On a Bicycle Built for Two

by Patricia Hamill
Winter 2012 InGear

While many of our readers have seen some fun and funky bikes being ridden by their happy new owners, we thought it was interesting to include this photo of a model that we don’t often see around our own towns. Well, yes, if you live by the seaside, it may not be such a novelty, but tandem bikes are not the norm for certain. This great ride was collected by Henry Hansen and the Vineland Rotary Club. Judging from the group of kids around it, you can probably bet it’s a fun distraction as well as practical vehicle. And it is without a doubt a very practical and necessary acquisition for the adults you see riding it. The photo gives the impression of a serene and possibly rural road, but these people are posing in a location that is anything but isolated. Oshee is a suburb in Accra, Ghana. This heavily populated and extremely busy area is where this couple resides. Their commute to work at Awoshie, also a suburb in Accra, is about a 6 kilometer journey (3.73 miles).

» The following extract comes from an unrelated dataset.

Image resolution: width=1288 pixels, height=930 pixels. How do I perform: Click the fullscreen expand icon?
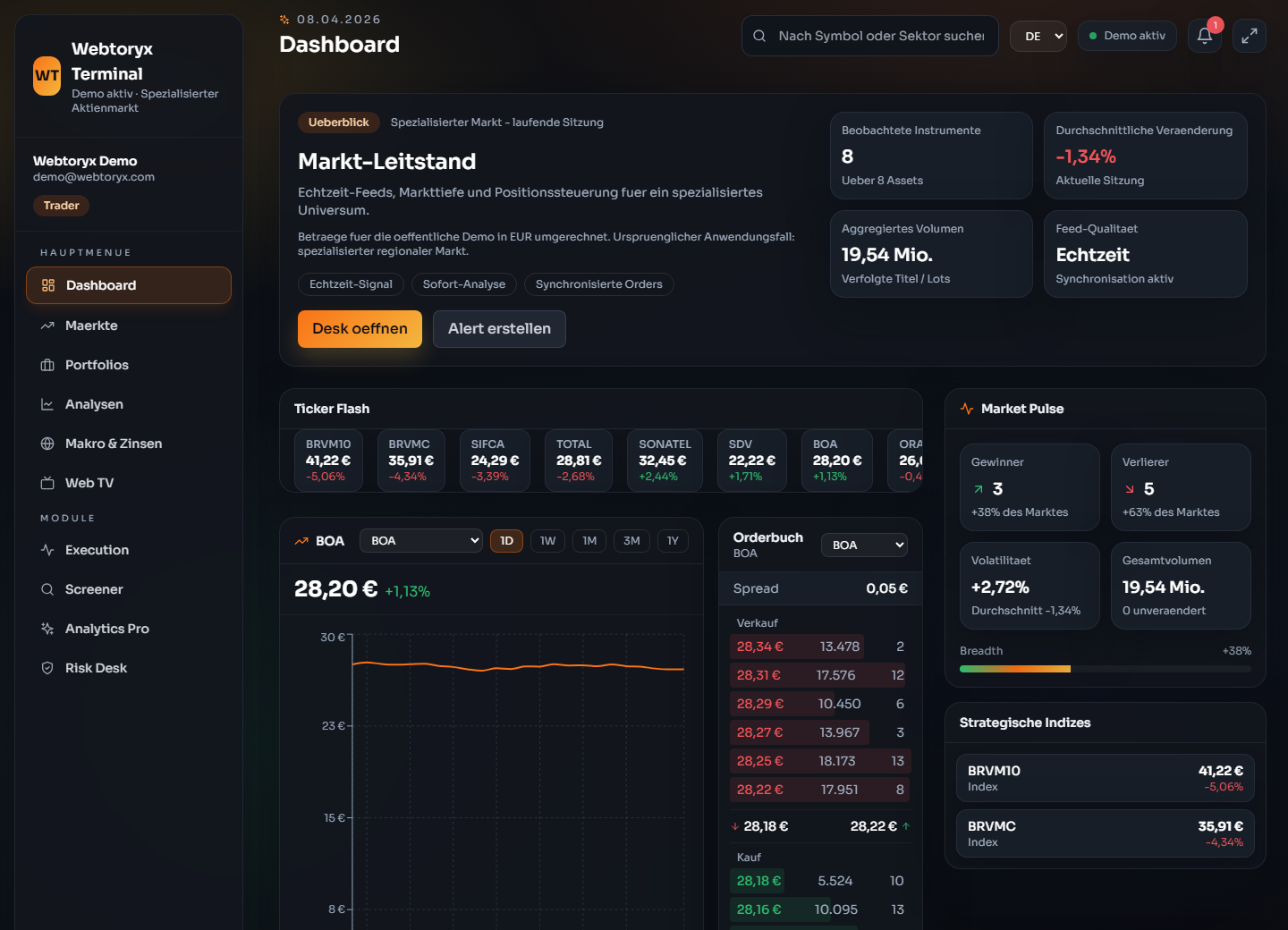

Adu and Yaa on their tandem bicycle
Adu and Yaa on their tandem bicycle

Adu, a carpenter, and Yaa, a trader, have to wake up early and board a bus that will take them from Oshee to Awoshie daily. To the American consciousness, this seems a simple and short commute; but, for Adu and Yaa, this is a time-consuming ordeal. They face competition for the overcrowded buses that then must navigate congested roads filled with the surging waves of workers heading in the same direction. The stress resumes for the return home. Riders have to line up and often wait several hours before a bus arrives with available seats or reasonable standing room. Time spent on line and in traffic is taken away from other more productive endeavors.

Now, with the help from P4P’s partner in Ghana, WEBike, the problem is solved. Adu and Yaa no longer need to wake up at dawn to join the bus or line up at night. The tandem bike that they now own can glide them quickly by the stalled lanes of traffic and into Awoshie and change an interminable and expensive four-mile journey into a managable endeavor on their schedule. An added bonus is that the money they save on the bus commute can be used for other necessities.

The benefits of this option for travel extend beyond the advantages to Adu and Yaa. Two fewer people are dependent on fossil fuels and are not contributing to heavy pollution in the area. Two may be a small number, but as many more people gain access to reliable, cheap, and quick modes of travel, there can only be a benefit to the larger population and environment. If they can effect that change while cruising on a rather unusual set of wheels, even better.